50µg of ppp-siRNA were complexed with 6µl of in vivo-jetPEI (N/P=6) and injected intravenously through tail vein into mice with orthotopic tumors (Panc02 cell implantation into the pancreas. Injections started on day 10 after cell implantation and were performed twice weekly for 3 weeks.

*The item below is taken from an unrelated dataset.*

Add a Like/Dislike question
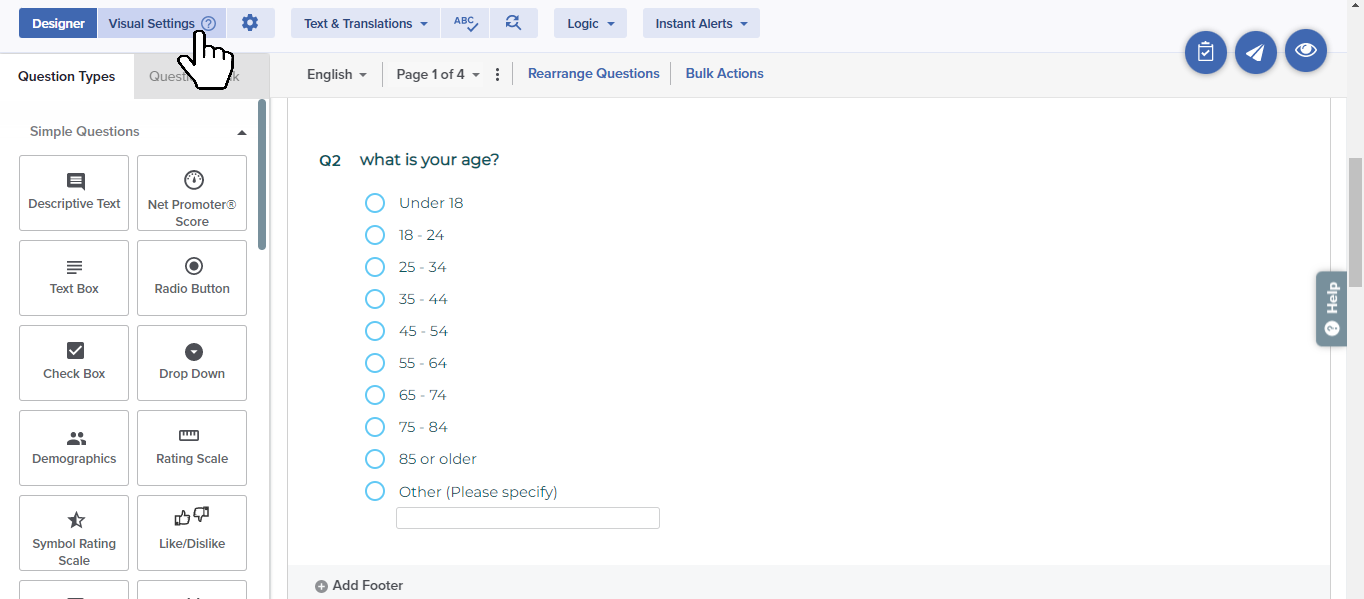This screenshot has width=1364, height=599. click(x=192, y=533)
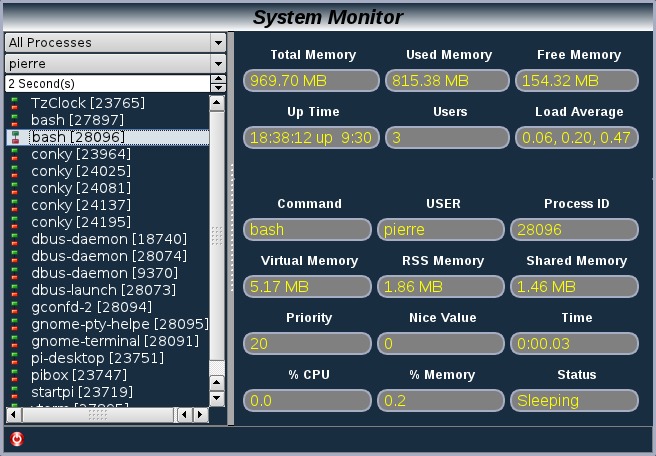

Deregulated TGF-beta signaling in pancreatic cancer promotes tumor growth, invasion, metastasis, and a potent immunosuppressive network. A strategy for disrupting this tumor-promoting pathway is silencing TGF-beta by siRNA. By introducing a triphosphate group at the 5' end of siRNA (ppp-siRNA), gene silencing can be combined with immune activation via the cytosolic helicase retinoic acid-inducible gene I (RIG-I), a ubiquitously expressed receptor recognizing viral RNA. We validated RIG-I as a therapeutic target by showing that activation of RIG-I in pancreatic carcinoma cells induced IRF-3 phosphorylation, production of type I IFN, the chemokine CXCL10, as well as caspase-9-mediated tumor cell apoptosis. Next, we generated a bifunctional ppp-siRNA that combines RIG-I activation with gene silencing of TGF-beta1 (ppp-TGF-beta) and studied its therapeutic efficacy in the orthotopic Panc02 mouse model of pancreatic cancer. Intravenous injection of ppp-TGF-beta reduced systemic and tumor-associated TGF-beta levels. In addition, it induced high levels of type I IFN and CXCL10 in serum and tumor tissue, systemic immune cell activation, and profound tumor cell apoptosis in vivo. Treatment of mice with established tumors with ppp-TGF-beta significantly prolonged survival as compared with ppp-RNA or TGF-beta siRNA alone. Furthermore, we observed the recruitment of activated CD8(+) T cells to the tumor and a reduced frequency of CD11b(+) Gr-1(+) myeloid cells. Therapeutic efficacy was dependent on CD8(+) T cells, whereas natural killer cells were dispensable. In conclusion, combing TGF-beta gene silencing with RIG-I signaling confers potent antitumor efficacy against pancreatic cancer by breaking tumor-induced CD8(+) T cell suppression.